The Department’s investigation provided sufficient evidence to substantiate that the facility staff slept and failed to supervise R1 resulting in an unwitnessed fall. Therefore, the allegation “Neglect/Lack of Supervision: Staff failed to supervise Resident #1 (R1) resulting in R1 sustaining a fracture from a fall while in care” is deemed
Substantiated
at this time.
(Report Continued from LIC 9099C...)
(Report Continued from LIC 9099C...)
It was also alleged that facility staff are not providing adequate supervision to residents in care and facility staff left resident in a soiled diaper for a long period of time. It was reported that facility staff is not providing proper supervision at night and that resident is often soiled when family arrives to the facility. During staff interviews, staff reported changing the residents at least every two (2) hours unless the resident requests to be changed before then. However, staff admitted to sleeping through the night and getting up to check on the residents only while they used the restroom themselves. Additionally, staff added that they check on the residents approximately two (2) times at night and at this time is when they see if the residents need anything. Interviews conducted with family members revealed that upon admission to the facility, they were informed that the facility felt residents required minimal supervision at night since they were sleeping and added that staff ‘did rounds here and there just to make sure they were okay’. Additionally, family stated the residents were clean in the evenings while they visited; however, they were unsure if the resident’s diapers were being changed during the night. Furthermore, nighttime supervision consist between 7 p.m. and 7 a.m. which is a twelve-hour span and staff were doing night checks approximately twice a night, indicating residents are not being provided adequate supervision and are being left in soiled diapers for a long period of time.
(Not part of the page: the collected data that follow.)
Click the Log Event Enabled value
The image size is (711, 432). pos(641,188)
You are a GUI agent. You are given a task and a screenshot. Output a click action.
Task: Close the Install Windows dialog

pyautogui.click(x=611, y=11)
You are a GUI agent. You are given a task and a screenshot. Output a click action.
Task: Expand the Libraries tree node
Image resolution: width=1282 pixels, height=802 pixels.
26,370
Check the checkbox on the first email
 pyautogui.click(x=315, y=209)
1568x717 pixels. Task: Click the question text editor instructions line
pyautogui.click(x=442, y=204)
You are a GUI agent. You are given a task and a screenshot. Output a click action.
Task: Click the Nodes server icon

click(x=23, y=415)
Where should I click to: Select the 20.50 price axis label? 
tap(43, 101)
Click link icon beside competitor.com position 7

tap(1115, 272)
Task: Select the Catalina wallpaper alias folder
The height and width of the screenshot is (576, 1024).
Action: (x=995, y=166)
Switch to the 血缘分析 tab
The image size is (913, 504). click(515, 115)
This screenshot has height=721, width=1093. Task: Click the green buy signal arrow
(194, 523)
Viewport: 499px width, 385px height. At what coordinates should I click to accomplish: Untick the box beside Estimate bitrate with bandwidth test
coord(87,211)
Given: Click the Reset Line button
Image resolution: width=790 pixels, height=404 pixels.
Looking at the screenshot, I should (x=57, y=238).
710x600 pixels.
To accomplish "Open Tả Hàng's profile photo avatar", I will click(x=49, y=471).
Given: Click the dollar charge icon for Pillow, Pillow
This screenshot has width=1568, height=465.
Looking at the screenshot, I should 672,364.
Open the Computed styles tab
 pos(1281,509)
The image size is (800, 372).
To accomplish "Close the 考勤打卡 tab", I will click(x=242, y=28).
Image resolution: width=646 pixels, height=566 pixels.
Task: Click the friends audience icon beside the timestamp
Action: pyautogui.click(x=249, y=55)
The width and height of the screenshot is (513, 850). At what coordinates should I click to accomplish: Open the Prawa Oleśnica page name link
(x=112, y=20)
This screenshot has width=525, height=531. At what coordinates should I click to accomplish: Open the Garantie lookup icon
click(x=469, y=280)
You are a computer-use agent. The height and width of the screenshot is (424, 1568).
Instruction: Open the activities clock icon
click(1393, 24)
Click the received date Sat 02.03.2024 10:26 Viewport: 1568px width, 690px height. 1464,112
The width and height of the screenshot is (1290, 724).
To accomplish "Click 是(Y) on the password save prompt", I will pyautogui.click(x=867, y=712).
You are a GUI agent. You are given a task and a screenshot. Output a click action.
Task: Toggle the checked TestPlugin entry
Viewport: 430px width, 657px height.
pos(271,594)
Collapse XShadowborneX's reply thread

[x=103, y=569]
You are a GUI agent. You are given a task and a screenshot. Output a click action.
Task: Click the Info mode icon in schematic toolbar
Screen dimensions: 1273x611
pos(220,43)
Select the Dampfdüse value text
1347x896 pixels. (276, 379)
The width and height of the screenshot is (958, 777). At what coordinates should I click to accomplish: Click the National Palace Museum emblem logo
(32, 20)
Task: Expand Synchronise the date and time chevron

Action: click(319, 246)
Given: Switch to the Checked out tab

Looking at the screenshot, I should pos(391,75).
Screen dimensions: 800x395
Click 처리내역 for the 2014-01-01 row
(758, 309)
Based on all the information obtained during the course of the investigation, the Department has sufficient evidence to support the allegations of “facility staff are not providing adequate supervision to residents in care” and” facility staff left resident in a soiled diaper for a long period of time”. Therefore, these allegations are being
Substantiated
at this time.
A $500 immediate civil penalty is assessed today. The Administrator, Lidia Medina, was informed that additional civil penalties might be assessed based on Health and Safety Code 1569.49(f).
Pursuant to Title 22, California Code of Regulations, the following deficiency is cited (refer to LIC 9099-D)
Exit interview conducted, civil penalty issued, appeal rights discussed, and a copy of this report issued.